Answer: 80.14
Step-by-step explanation:
The first step to solve this problem is to calculate the amount of oxygen gas needed to react with the given amount of acetylene gas. According to the balanced equation of the combustion reaction, 5 moles of O2 are needed for every 2 moles of C2H2:
2C2H2(g) + 5O2(g) → 4CO2(g) + 2H2O(g)
Thus, we can use the following proportion to calculate the amount of oxygen gas needed:
5 mol O2 / 2 mol C2H2 = x mol O2 / y mol C2H2
where x and y are the numbers of moles of oxygen and acetylene gases, respectively, needed to fill each tank.

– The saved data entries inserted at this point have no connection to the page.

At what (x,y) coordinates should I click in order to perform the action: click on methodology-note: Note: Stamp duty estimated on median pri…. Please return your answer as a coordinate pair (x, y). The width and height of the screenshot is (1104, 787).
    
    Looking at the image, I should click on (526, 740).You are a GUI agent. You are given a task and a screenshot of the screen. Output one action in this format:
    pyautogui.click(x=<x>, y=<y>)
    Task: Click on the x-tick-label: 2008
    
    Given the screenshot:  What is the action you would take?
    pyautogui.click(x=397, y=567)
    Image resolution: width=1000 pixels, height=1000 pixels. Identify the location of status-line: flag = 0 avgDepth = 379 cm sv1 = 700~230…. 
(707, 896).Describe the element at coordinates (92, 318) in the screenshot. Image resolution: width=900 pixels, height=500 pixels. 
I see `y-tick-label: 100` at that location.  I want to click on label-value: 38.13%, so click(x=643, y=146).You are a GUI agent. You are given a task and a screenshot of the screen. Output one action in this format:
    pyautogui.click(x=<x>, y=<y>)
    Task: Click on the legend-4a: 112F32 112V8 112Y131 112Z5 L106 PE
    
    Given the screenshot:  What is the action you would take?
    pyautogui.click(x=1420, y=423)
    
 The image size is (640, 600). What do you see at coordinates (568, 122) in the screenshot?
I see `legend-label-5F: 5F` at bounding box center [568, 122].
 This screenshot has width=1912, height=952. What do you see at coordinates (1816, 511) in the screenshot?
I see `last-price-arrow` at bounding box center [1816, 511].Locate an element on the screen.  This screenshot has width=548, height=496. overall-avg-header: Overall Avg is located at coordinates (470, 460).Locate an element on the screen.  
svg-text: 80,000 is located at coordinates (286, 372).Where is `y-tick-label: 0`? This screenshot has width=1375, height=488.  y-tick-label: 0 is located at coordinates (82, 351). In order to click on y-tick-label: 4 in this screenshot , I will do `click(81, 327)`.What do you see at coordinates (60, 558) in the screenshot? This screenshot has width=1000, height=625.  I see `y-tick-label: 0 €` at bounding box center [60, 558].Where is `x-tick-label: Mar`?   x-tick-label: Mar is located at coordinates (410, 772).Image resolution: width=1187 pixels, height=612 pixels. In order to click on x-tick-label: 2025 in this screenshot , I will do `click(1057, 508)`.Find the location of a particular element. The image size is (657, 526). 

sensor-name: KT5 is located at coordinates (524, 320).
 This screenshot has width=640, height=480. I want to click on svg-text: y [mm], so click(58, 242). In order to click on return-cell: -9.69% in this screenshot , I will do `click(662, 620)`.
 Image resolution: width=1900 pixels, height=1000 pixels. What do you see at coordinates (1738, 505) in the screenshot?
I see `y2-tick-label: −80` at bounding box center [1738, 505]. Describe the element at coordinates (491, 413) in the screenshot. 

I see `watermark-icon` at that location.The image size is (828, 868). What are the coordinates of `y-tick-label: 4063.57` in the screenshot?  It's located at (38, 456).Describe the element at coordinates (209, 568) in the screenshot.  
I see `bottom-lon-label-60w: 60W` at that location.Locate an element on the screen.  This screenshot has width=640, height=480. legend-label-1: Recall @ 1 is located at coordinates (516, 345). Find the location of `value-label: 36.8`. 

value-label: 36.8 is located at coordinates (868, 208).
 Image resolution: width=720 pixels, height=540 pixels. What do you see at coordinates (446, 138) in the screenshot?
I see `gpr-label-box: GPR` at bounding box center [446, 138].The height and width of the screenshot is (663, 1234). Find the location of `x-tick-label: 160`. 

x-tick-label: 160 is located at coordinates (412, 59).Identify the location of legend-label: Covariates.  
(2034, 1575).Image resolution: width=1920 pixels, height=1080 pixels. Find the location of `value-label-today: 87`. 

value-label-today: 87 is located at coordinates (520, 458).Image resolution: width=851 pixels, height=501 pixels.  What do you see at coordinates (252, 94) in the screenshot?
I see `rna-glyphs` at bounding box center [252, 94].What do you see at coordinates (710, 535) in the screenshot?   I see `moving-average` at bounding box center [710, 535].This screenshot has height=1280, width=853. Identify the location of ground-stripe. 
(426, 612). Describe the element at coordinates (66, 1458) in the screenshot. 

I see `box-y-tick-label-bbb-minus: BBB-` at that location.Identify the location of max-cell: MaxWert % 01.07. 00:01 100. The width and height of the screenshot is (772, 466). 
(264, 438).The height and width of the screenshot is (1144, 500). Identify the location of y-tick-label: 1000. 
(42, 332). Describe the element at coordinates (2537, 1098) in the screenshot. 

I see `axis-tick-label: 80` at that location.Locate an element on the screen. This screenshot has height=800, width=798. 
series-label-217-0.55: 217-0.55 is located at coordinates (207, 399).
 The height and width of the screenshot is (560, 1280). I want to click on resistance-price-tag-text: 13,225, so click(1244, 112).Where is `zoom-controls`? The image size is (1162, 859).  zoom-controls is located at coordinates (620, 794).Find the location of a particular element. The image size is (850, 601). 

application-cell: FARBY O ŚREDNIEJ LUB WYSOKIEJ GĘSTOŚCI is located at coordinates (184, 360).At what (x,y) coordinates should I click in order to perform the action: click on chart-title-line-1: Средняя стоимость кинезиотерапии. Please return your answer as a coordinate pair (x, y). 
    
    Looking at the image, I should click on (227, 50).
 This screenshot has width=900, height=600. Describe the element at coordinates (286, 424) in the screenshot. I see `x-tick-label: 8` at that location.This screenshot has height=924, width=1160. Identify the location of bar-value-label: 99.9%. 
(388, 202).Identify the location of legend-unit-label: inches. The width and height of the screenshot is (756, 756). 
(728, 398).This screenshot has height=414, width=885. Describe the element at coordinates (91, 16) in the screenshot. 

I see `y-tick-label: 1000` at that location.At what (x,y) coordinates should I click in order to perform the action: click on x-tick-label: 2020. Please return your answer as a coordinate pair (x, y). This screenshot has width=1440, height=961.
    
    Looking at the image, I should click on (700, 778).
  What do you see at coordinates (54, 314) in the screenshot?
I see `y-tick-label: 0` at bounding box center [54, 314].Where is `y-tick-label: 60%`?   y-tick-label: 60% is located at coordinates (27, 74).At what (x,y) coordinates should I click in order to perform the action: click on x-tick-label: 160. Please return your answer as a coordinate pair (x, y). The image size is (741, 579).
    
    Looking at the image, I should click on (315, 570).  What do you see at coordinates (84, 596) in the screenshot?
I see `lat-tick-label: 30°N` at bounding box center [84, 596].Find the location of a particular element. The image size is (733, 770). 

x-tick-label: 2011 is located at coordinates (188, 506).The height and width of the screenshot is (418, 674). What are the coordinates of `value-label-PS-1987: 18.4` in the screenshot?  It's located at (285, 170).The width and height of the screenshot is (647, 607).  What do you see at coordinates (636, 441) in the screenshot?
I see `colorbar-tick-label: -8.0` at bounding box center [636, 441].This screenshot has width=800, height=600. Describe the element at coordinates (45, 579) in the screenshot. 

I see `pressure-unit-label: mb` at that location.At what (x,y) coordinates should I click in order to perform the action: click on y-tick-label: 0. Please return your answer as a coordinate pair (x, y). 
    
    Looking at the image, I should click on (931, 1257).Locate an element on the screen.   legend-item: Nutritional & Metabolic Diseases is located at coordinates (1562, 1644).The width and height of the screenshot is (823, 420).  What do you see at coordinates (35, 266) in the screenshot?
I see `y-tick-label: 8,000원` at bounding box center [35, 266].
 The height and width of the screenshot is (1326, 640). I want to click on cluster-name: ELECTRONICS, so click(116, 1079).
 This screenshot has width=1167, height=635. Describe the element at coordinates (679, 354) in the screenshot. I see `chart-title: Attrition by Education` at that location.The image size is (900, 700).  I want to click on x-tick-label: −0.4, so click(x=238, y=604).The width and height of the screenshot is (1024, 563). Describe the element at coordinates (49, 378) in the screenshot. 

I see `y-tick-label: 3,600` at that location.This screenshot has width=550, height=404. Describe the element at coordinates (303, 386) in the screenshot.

To calculate the pressure needed to fill the acetylene tank, we can use the ideal gas law:
PV = nRT
where P is the pressure, V is the volume, n is the number of moles, R is the gas constant, and T is the temperature. Assuming that the temperature and volume are constant for both tanks, we can write:
P1 / P2 = n1 / n2
where P1 and P2 are the pressures in the oxygen and acetylene tanks, respectively, and n1 and n2 are the number of moles of each gas.
Now, we can combine these two equations to solve for P2, the pressure in the acetylene tank:
5 / 2 = x / y
y = 2x / 5
P1 / P2 = n1 / n2 = (5 mol / 4.50 L) / (2x / 6.50 L)
P2 = P1 * (2x / 5) * (4.50 L / 6.50 L)
P2 = 145 atm * (2/5) * (4.50/6.50)
P2 = 80.14 atm
Therefore, the acetylene tank should be filled to a pressure of 80.14 atm to ensure that both tanks run out of gas at the same time.